Hoje irei contar para vocês um pouco da minha história, focando no “período” em que descobri que era negra, muitas pessoas dão risada quando falo “Oi, meu nome é Paula Eduarda, tenho 17 anos e tenho consciência que sou negra a “X” anos.”

Por incrível que pareça, eu me considero negra a 1 ano 8 meses, eu fui criada pela minha vó e cresci acreditando que era branca, pois dentro de casa negrx era a pior ofensa a ser usada contra alguém, minha vó sempre dizia “Você não é negra, é queimadinha do sol”, alias até hoje ela odeia que eu fique no sol, acha que eu vou virar negra, na verdade eu nasci negra, mas ela não consegue admitir isso, lá no fundo eu sei que ela sabe, mas infelizmente ela é aquele tipo de pessoa que absorveu todo o discurso do opressor, acredita fielmente que os negros são inferiores: intelectualmente, na estética, na cultura, enfim, em todas as áreas.

E eu realmente acreditava nisso (séria cômico, se não fosse trágico), mas em agosto/2014 meu professor de sociologia do IFSP – Salto Leonardo Borges da Cruz me deu a oportunidade de fazer Iniciação Cientifica em relações étnico-raciais nas escolas municipais daqui da cidade, baseado na lei 10.639/03 que torna obrigatório o ensino da História e Cultura Africana e Afro-Brasileira nas escolas de Ensino Fundamental e Médio.

A partir dai minha vida mudou, ele me tirou de uma “bolha” onde tudo era perfeito e levou direto para a realidade desse mundo caótico, falou sobre racismo (eu não acreditava que isso existia), falou da naturalização do racismo, das diferenças sociais, do genocídio do jovem negro, da hipersexualização da mulher negra, a qual é preterida por homens negros e brancos.

Cada conversa, cada informação recebida era um tapa na cara, um choque de realidade, tinha dias que eu chegava da escola, deitava na minha cama e chorava por tudo que eu havia aprendido, a primeira vez que vi a palestra do André Santos Luigi formado em história na USP, que se chama “Racismo que “bicho” é esse?” foi horrível aquele turbilhão de informações, com imagens e vídeos, doeu tanto, vocês nem imaginam...

Dados armazenados »
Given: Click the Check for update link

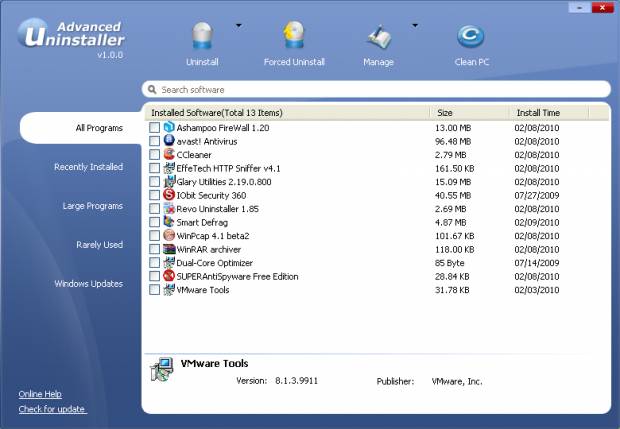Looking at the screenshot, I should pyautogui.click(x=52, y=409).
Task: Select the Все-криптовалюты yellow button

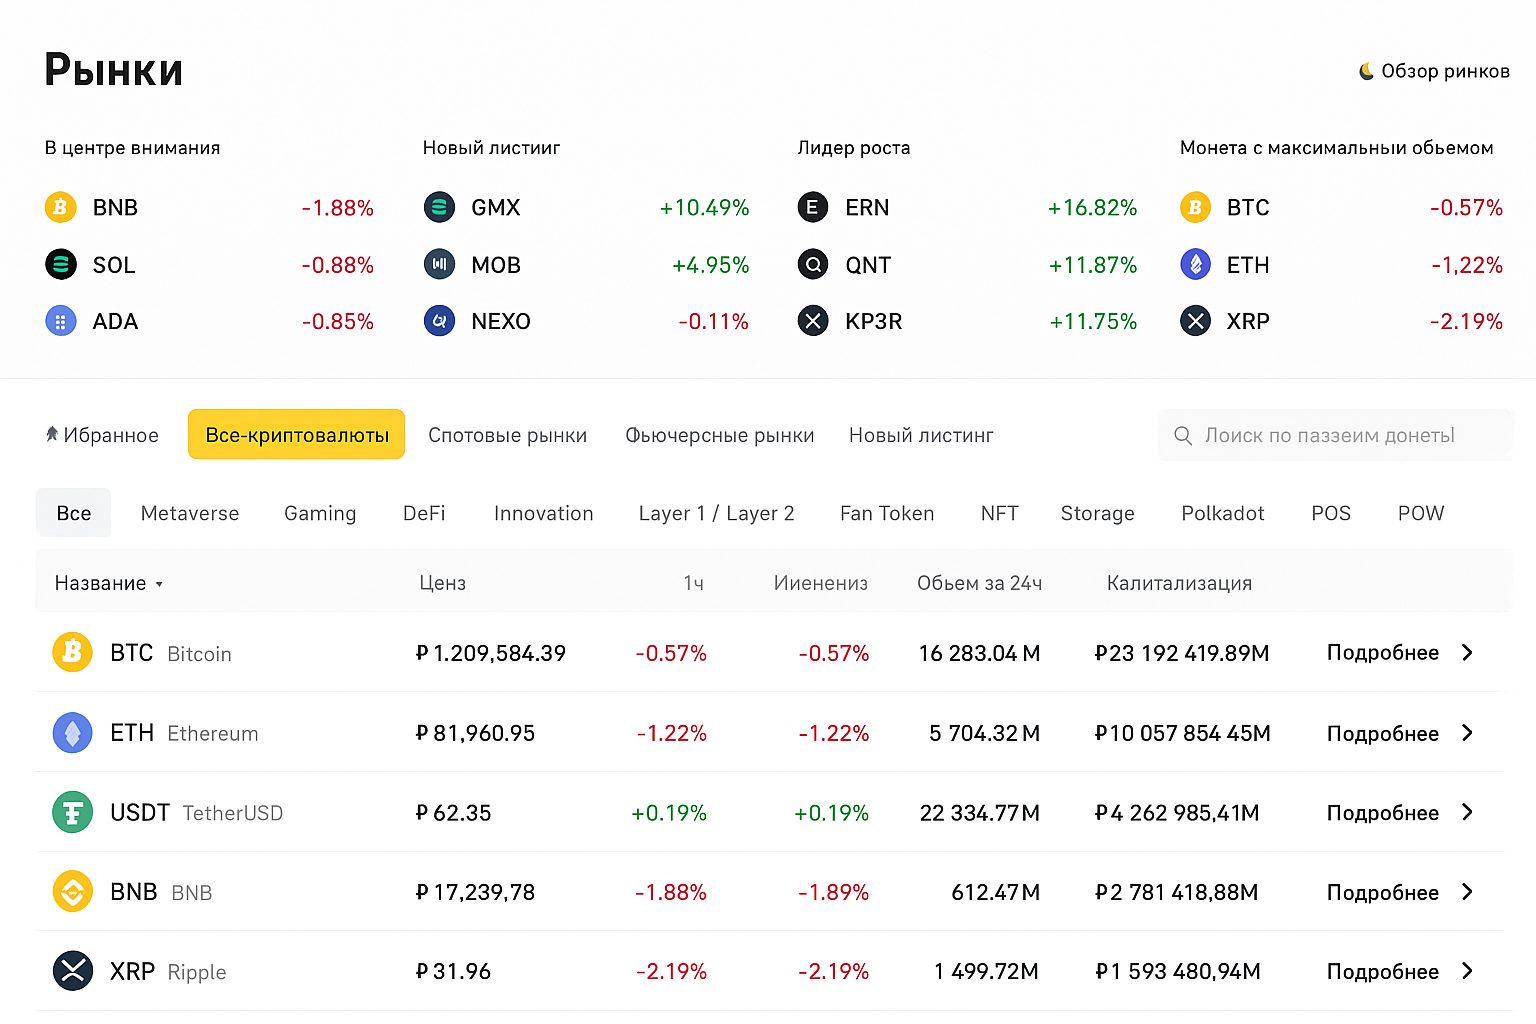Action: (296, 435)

Objetivo » Copie do trecho de origem, sem alterações, a passagem que começa em "Hoje irei contar" e segue até "todas as áreas.".

Resultado da tarefa »
Hoje irei contar para vocês um pouco da minha história, focando no “período” em que descobri que era negra, muitas pessoas dão risada quando falo “Oi, meu nome é Paula Eduarda, tenho 17 anos e tenho consciência que sou negra a “X” anos.”

Por incrível que pareça, eu me considero negra a 1 ano 8 meses, eu fui criada pela minha vó e cresci acreditando que era branca, pois dentro de casa negrx era a pior ofensa a ser usada contra alguém, minha vó sempre dizia “Você não é negra, é queimadinha do sol”, alias até hoje ela odeia que eu fique no sol, acha que eu vou virar negra, na verdade eu nasci negra, mas ela não consegue admitir isso, lá no fundo eu sei que ela sabe, mas infelizmente ela é aquele tipo de pessoa que absorveu todo o discurso do opressor, acredita fielmente que os negros são inferiores: intelectualmente, na estética, na cultura, enfim, em todas as áreas.